With install() active¶
FastAPI creates one BackgroundTasks instance per request and reuses it at every injection point. Because install() replaces the class used to create that instance, every BackgroundTasks annotation at every level receives the same ManagedBackgroundTasks object.
def notify_service(background_tasks: BackgroundTasks):
background_tasks.add_task(send_notification, ...) # managed
@app.post("/signup")
def signup(background_tasks: BackgroundTasks, svc=Depends(notify_service)):
background_tasks.add_task(send_email, ...) # managed, same instance
With Depends(task_manager.get_tasks)¶
FastAPI caches dependency results within a request. If multiple levels declare Depends(task_manager.get_tasks), FastAPI calls get_tasks once and passes the same instance everywhere.

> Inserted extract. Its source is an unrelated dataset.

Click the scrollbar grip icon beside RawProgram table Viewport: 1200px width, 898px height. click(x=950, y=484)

def notify_service(tasks=Depends(task_manager.get_tasks)):
tasks.add_task(send_notification, ...)
@app.post("/signup")
def signup(tasks=Depends(task_manager.get_tasks), svc=Depends(notify_service)):
tasks.add_task(send_email, ...) # same instance as notify_service receives
The mixed case to avoid¶
Mixing patterns without install() causes silent data loss
If a sub-dependency uses Depends(task_manager.get_tasks) but the route declares BackgroundTasks without install() active, the two are different objects. Tasks added through the native annotation are not tracked.
# install() is NOT active in this example
def notify_service(tasks=Depends(task_manager.get_tasks)):
tasks.add_task(send_notification, ...) # managed, tracked
@app.post("/signup")
def signup(background_tasks: BackgroundTasks, svc=Depends(notify_service)):
background_tasks.add_task(send_email, ...) # NOT managed, no UUID, no retries
Both task lists share the same underlying Starlette list, so both tasks run. The problem is silent: the route-level call bypasses the managed wrapper, so that task gets no UUID, no retry tracking, and no dashboard visibility.

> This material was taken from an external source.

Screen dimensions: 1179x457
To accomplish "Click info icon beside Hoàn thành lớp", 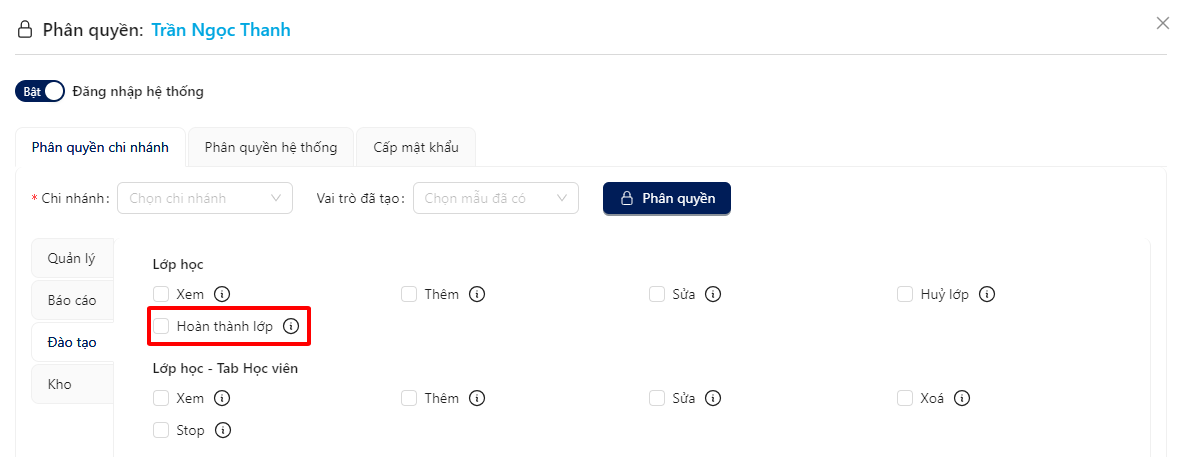I will [291, 326].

The fix is to either activate install() so the route annotation is also managed, or switch the route to Depends(task_manager.get_tasks) to be consistent throughout.
Using install() without the dashboard¶
If you are not mounting TaskAdmin, call install() directly on your app:
from fastapi_taskflow import TaskManager
from fastapi import FastAPI
task_manager = TaskManager()
app = FastAPI()
task_manager.install(app)
Process-wide scope
install() modifies a module-level reference inside fastapi.dependencies.utils. It applies to every route in the process, not just the app you pass in. In a single-app deployment this is a non-issue. If you run multiple FastAPI apps in the same process and only want managed injection on one of them, use Pattern 3 instead.
Type checker behaviour¶
BackgroundTasks.add_task() is typed to return None. If your type checker flags that a variable assigned from add_task() is None, switch to the ManagedBackgroundTasks annotation (Pattern 2) or add an explicit annotation:
from fastapi_taskflow import ManagedBackgroundTasks
@app.post("/order")
def create_order(tasks: ManagedBackgroundTasks):
task_id: str = tasks.add_task(process_order, order_id=42)
return {"task_id": task_id}
Tip
Pattern 2 is the cleanest option when you care about return-type accuracy in your IDE. The behaviour at runtime is identical to Pattern 1.